Тихон, Артем и Гера все так же молча сидели напротив, задумчиво кивая головами. Наглого типа за столиком справа они явно не замечали. Сергей Сергеич задумался. Что у него есть?
– Квартира… отец получил еще… от завода… машина осталась… старая, правда…
Настроение стремительно портилось.
– Ну а занимаешься ты сейчас чем? – не отставал лупоглазый.
– На «Коммунаре» вкалываю, – огрызнулся Сергеич. – Жрать надо что-то. И дармоедов кормить, а их у меня двое: дочь бестолковая и сынок ее, тоже с придурью.
– Ух ты, семья, – с неприятной насмешливостью произнес толстый парень.
– Да какая к черту семья! Светка, жена моя, ушла от меня, когда дочери года не было. Нашла себе какого-то хера из Михайловска, инженеришку блядского. Ну и уехала. Он ее, кстати, тоже скоро бросил. А в девяносто восьмом взяла и померла. И – здрасьте-пожалуйста, я ближайший родственник, а потому не хочу ли обратно принять свою дочь! Девке, между прочим, уже тринадцать лет было! Ну, я по доброте душевной и принял; в дом пустил, кормил, поил, одевал. А она взяла и родила в семнадцать лет. Проститутка.
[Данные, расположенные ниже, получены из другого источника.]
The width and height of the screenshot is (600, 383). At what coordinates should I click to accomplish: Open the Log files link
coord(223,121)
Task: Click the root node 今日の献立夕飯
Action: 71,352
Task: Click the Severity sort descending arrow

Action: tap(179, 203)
– А от кого родила-то? – поинтересовался пучеглазый.
Сергей Сергеич налился багровым и хлопнул ладонью по столу так, что разом подпрыгнули пивные кружки и рюмки.
– От духа святого! Тебе-то что, чепушила?! Родила и родила. И кроме себя еще и отпрыска своего мне на шею повесила. А ты говоришь – семья. Хер там, а не семья.
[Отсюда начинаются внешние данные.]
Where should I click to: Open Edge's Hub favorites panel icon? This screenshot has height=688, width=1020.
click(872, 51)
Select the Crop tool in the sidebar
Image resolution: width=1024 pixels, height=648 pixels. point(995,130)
– Так, значит, у тебя сейчас нет ничего, да? Ни денег, ни семьи?
– Да я в девяностые… – взвился было Сергеич.
– Пошел ты со своими девяностыми, – спокойно ответил пучеглазый. – Это когда было. А сейчас ты просто старый неудачник.
Сергей Сергеич взревел и вскочил. Стол опрокинулся, кружки и рюмки полетели на пол и на колени Артему, Гере и Тихону. Те тоже подпрыгнули, в ужасе вытаращившись, как люди, проснувшиеся от кошмарного сна.
– Сергеич, ты чего?!
Он подхватил металлический стул за спинку, резко развернулся вправо и замер. Серый лупоглазый парень исчез. За столиком вместо него сидели трое полузнакомых рабочих с «Созвездия», которые тоже испуганно смотрели на Сергея Сергеевича.
– Ничего… ничего я… на воздух мне надо.